Either way, this future is coming, and it's really only red tape that's holding things back right now. One of the key issues is a safety concern: how can hundreds, or thousands, of these small aircraft share airspace without running into one another or interfering with the flight path of larger aircraft? This problem needs to be comprehensively solved before aviation authorities will throw the doors open to drones operating "beyond visual line of sight" of a remote pilot.

Autonomous drone delivery company Zipline – which has already completed more than 300,000 commercial deliveries over the last five years in controlled test markets – believes it has a compelling solution, in the form of an acoustic detect-and-avoid (DAA) system that co-founder and CTO Keenan Wyrobek describes as "the holy grail for drone technology."

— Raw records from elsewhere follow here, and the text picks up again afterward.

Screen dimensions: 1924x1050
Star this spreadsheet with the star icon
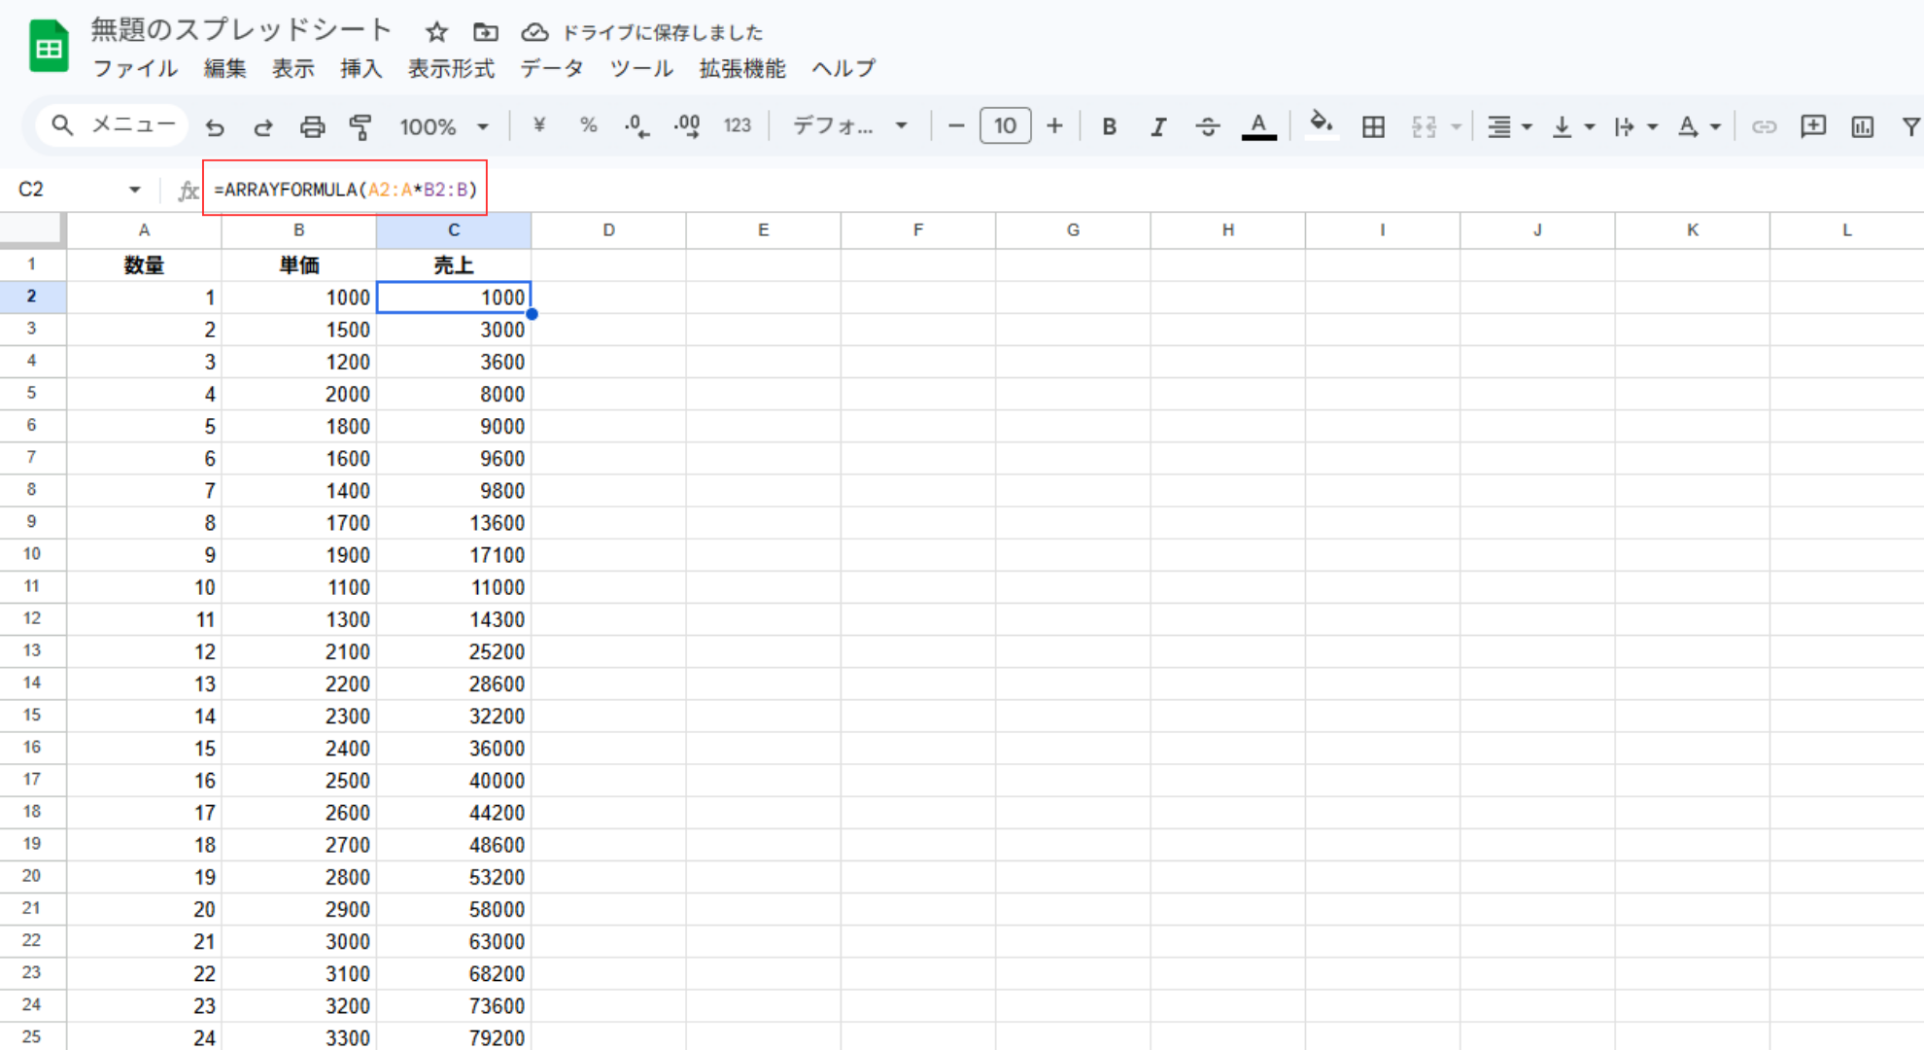point(436,32)
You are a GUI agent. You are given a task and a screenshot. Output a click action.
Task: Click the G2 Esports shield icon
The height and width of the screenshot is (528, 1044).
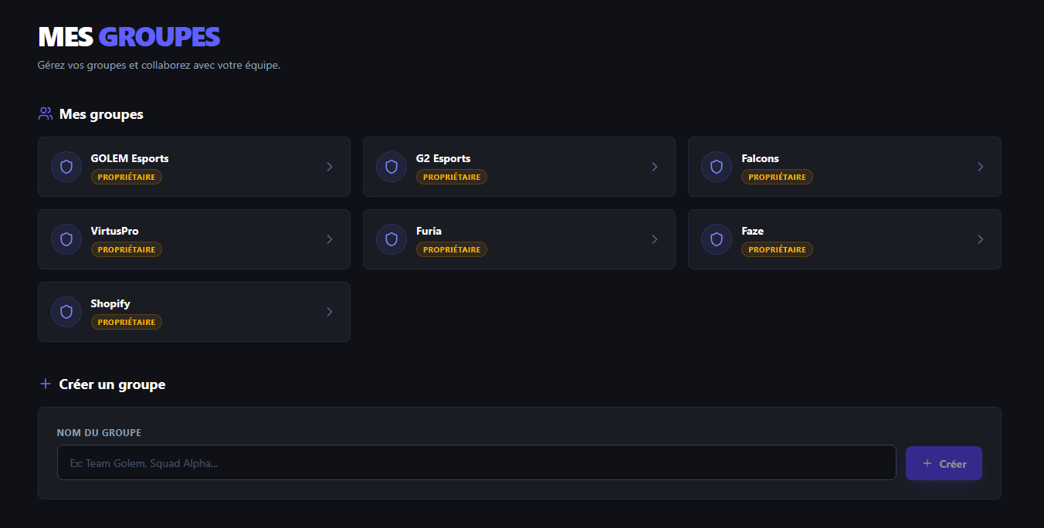[x=392, y=166]
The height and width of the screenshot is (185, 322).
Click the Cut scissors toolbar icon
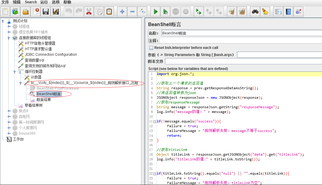click(89, 12)
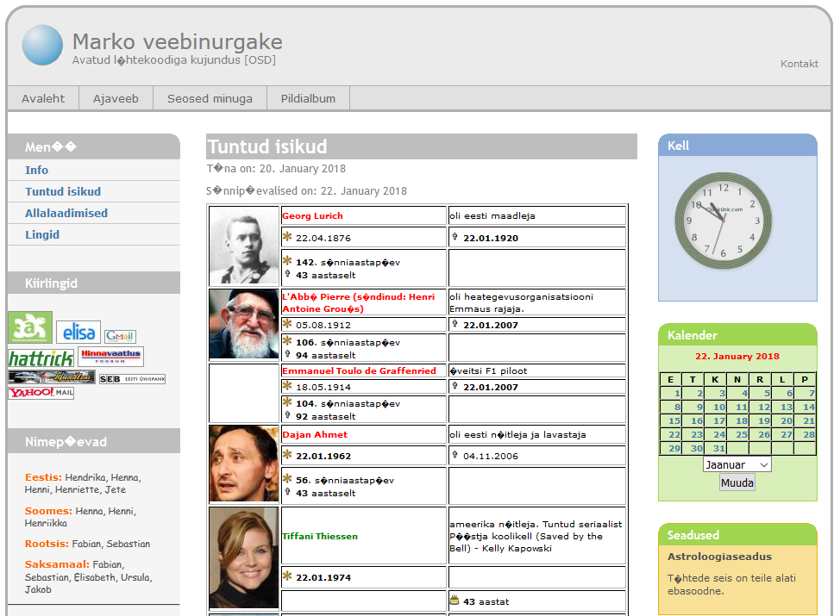Viewport: 840px width, 616px height.
Task: Open Allalaadimised in the side menu
Action: pyautogui.click(x=66, y=213)
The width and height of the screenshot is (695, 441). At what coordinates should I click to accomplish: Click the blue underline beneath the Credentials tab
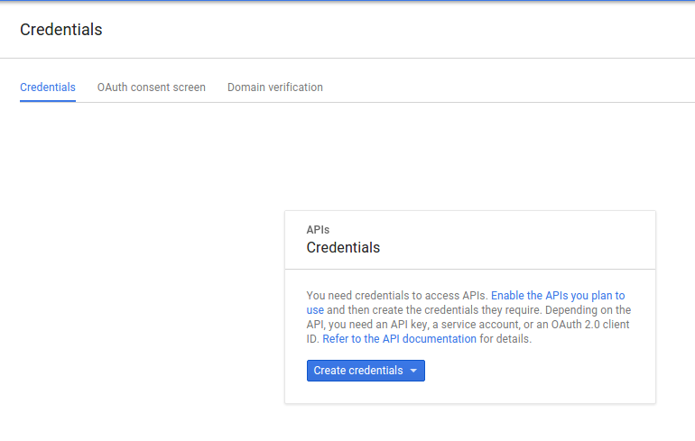48,101
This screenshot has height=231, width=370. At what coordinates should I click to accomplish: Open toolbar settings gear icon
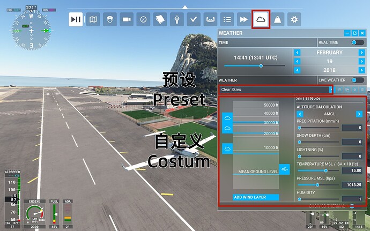pyautogui.click(x=293, y=19)
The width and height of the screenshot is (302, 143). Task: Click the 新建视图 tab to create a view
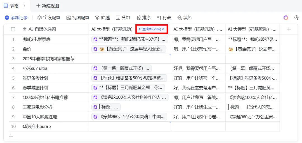[48, 6]
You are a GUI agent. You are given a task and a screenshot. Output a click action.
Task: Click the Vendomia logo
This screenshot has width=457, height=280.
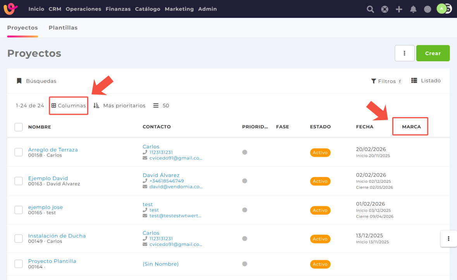pyautogui.click(x=11, y=9)
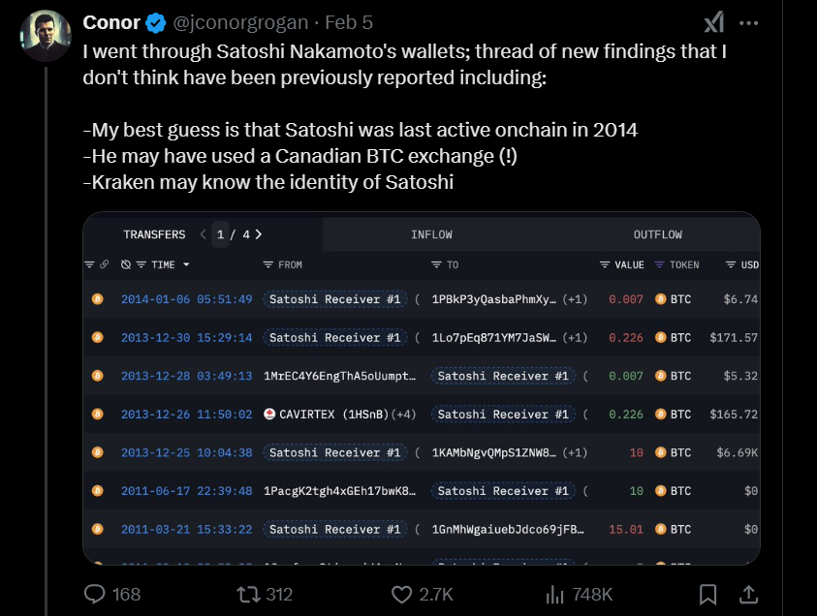Image resolution: width=817 pixels, height=616 pixels.
Task: Go to next transfers page arrow
Action: click(x=259, y=234)
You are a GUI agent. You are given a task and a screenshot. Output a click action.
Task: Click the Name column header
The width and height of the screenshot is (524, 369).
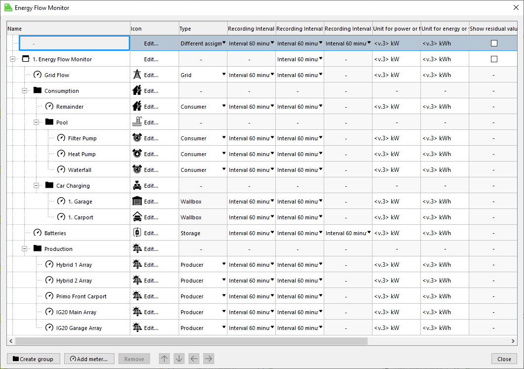(68, 29)
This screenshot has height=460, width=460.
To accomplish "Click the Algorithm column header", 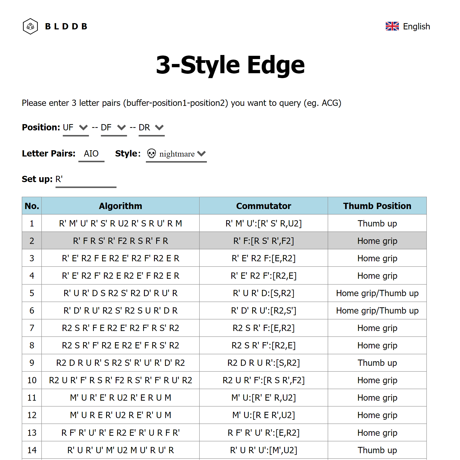I will (120, 206).
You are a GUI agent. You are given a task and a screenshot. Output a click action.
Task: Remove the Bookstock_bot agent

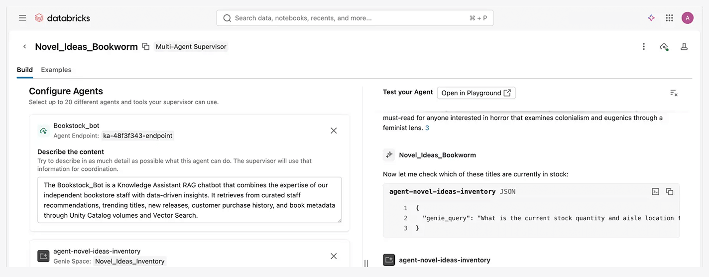pos(334,131)
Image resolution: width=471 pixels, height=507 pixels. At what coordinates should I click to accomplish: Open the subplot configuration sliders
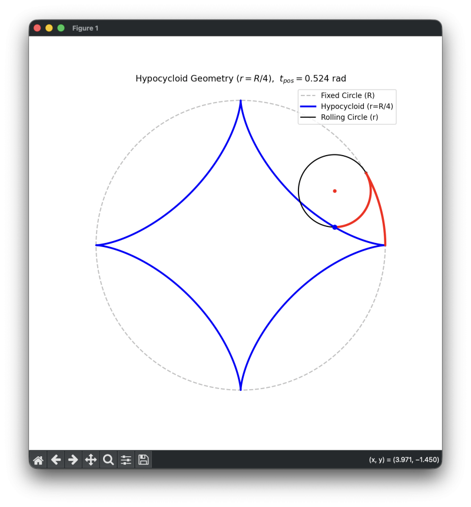(x=126, y=460)
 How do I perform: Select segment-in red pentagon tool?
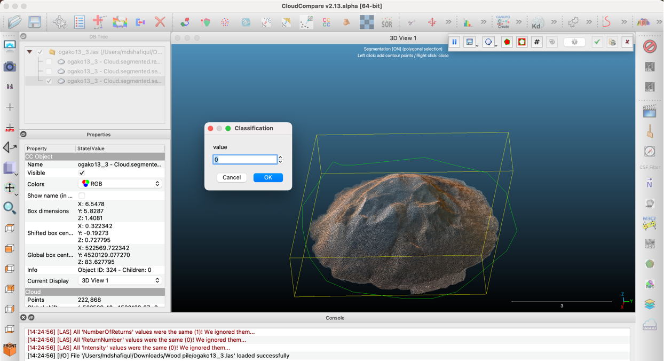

Each aircraft would be equipped with a microphone array and onboard processors that the company says will detect other aircraft at up to 2 km (1.24 miles) away, giving them 360-degree awareness and allowing the flight control systems to monitor and track multiple aircraft, making appropriate flight path adjustments on the fly.

The acoustic detect-and-avoid system would give autonomous aircraft a spherical awareness zone with a radius up to two kilometers
The acoustic detect-and-avoid system would give autonomous aircraft a spherical awareness zone with a radius up to two kilometers

There are plenty of other solutions out there, ranging from optical detection systems like the Casia 360 system from Iris Automation, multi-mode and radar-based systems like the ones General Atomics has been testing on Predator drones for many years, and other transponder-style ideas that would require aircraft to broadcast their position at all times.

Zipline's acoustic solution would appear to offer some serious advantages. Radars and camera arrays are bulky, heavy and expensive, and they offer zero awareness behind visual obstructions like hills and buildings. Cameras will struggle to spot other drones at a distance, and could be compromised by lighting conditions or weather. Transponders rely on ground communications, as well as the assumption that everyone else is playing by the rules.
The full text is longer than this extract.